Addiction services in prison are already poor. Only about 10% of incarcerated people have access to treatment at all. But, even if treatment is available, it’s often insufficient, with few programs providing a full range of medications approved for addiction management. Against this backdrop, addiction services for incarcerated young adults are even more limited.
“Youth justice systems designed for people under 18 are much more likely to offer developmentally appropriate care for emerging adults than the adult systems, which create barriers to their recovery and desistance from crime,” Perker says.
3. The justice system should provide resources dedicated to supporting the safe transition of emerging adults from a period of incarceration back to their communities.
The authors emphasize that adult prisons can be traumatic places for young adults, making the period during and after transition back to the community especially risky. As a result, recidivism is common for this age group. Of the estimated 170,000 young adults incarcerated in adult correctional facilities on any given day, 3 out of 4 will be rearrested within three years of their release.

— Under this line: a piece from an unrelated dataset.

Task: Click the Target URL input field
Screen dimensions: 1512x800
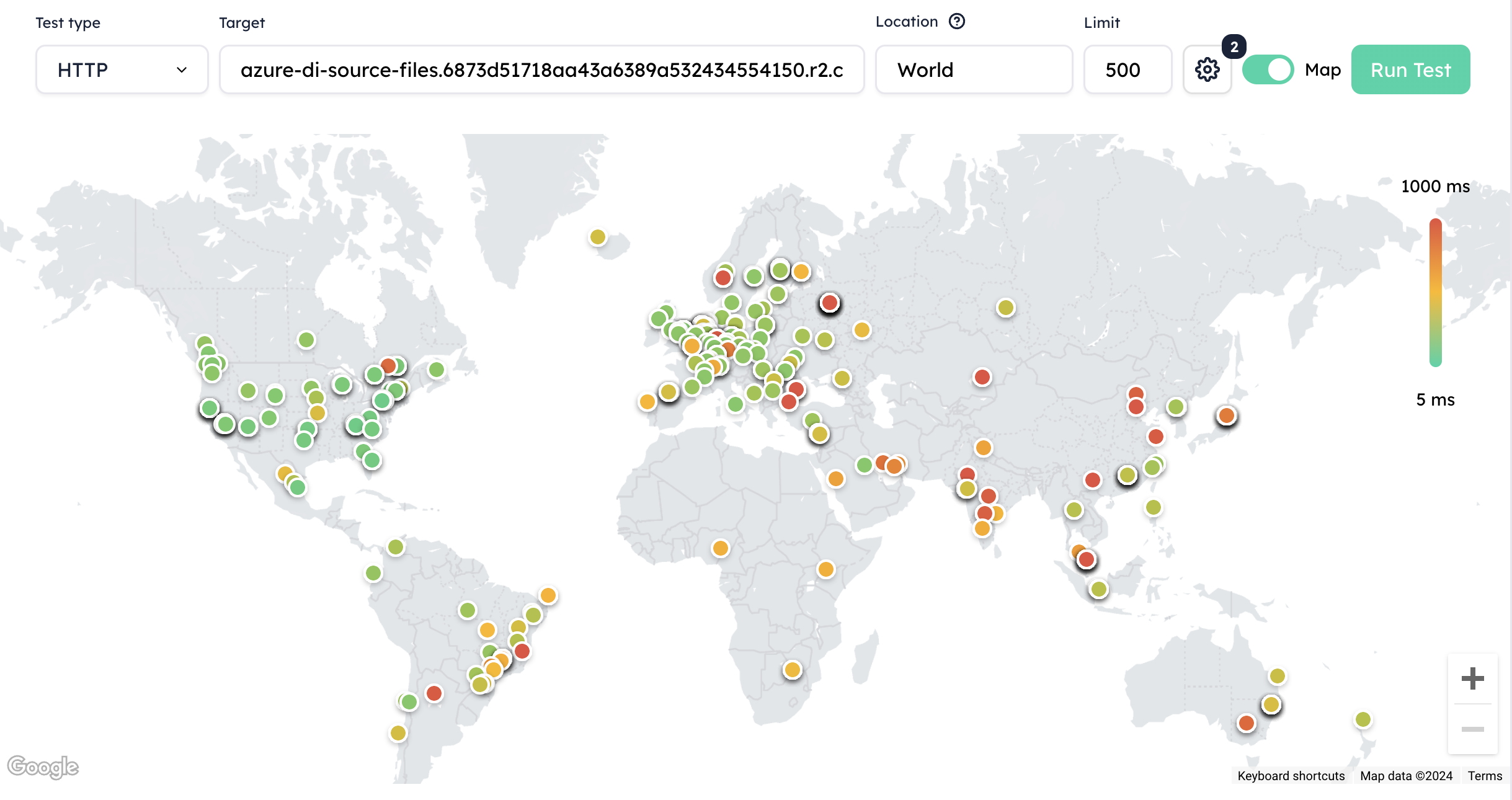Action: (541, 69)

Young people are also at especially high risk for negative health outcomes during this transition period. Drug overdose is the leading cause of death for people who have been released from prison, and emerging adults are the most likely age group to fatally overdose immediately after release. Overall, the risk of opioid-related death after being released from prison is 10 times higher for an emerging adult than for an adult over age 45.
However, these negative outcomes can be reduced by pre-release planning and providing a continuum of developmentally appropriate care after release, the authors say.

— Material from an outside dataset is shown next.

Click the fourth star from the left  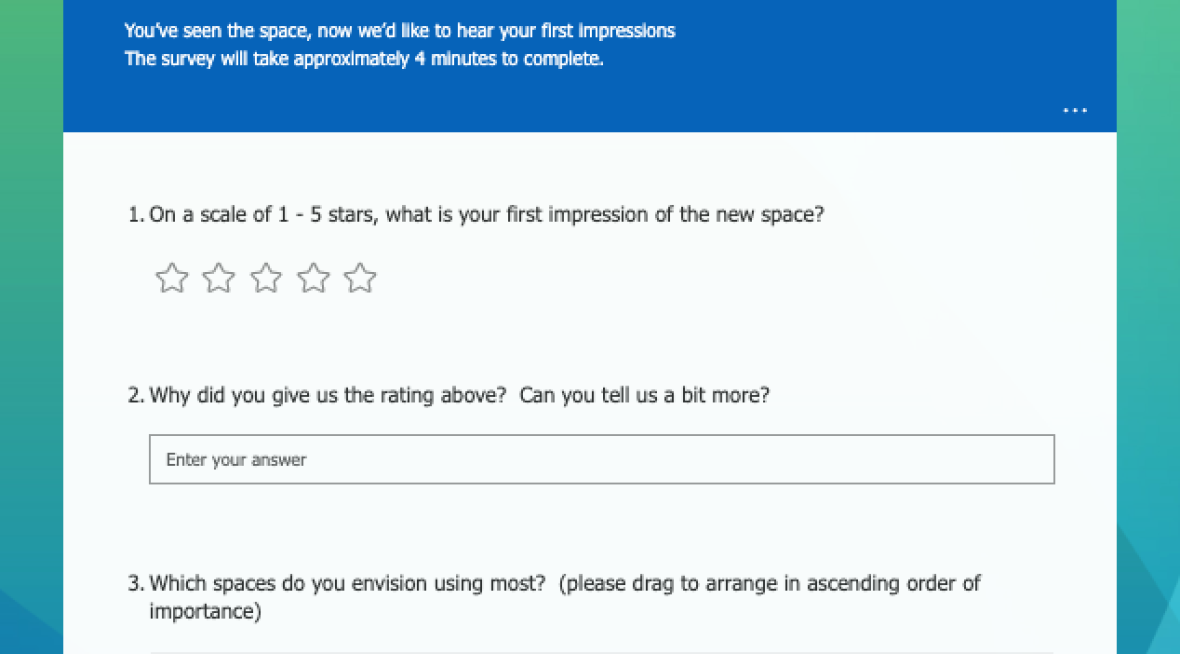313,278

4. The justice system must reduce the harm caused by criminal records that create insurmountable barriers to young adults’ full and healthy community engagement and their sustained recovery from SUDs.
Even a simple interaction with the justice system, like an arrest, can have negative effects on a young person’s life. A conviction can interfere with their ability to find housing, enroll in college, obtain meaningful employment, and make other steps to become stable in society. All of this makes it harder to recover from addiction.
These challenges are worse for men of color. For example, one study found that a felony conviction reduced the positive callback rate for Black male job applicants by two-thirds, compared to a 50% reduction for white men.
But change may be on the way. Vermont became the first state to raise the upper age of juvenile court above 18 when it passed a law in 2018 that would gradually raise the age to 20. Now, several other states are considering legislation that would do the same. It’s the type of systemic reform that could significantly reduce negative impacts on young people touched by the criminal legal system, Perker says, who adds that other changes, such as offering deferred adjudication and expungement of criminal records for young adults who complete their sentences, could pave the way for emerging adults’ access to essential supports and resources.
“The COVID-19 pandemic is amplifying the negative impacts of criminal legal system on young adults and deepening inequities” adds Perker. “There is an unprecedented level of urgency. Young people would be healthier and our communities would be safer if we did not arbitrarily set the age of adult criminal court at one’s 18th birthday.”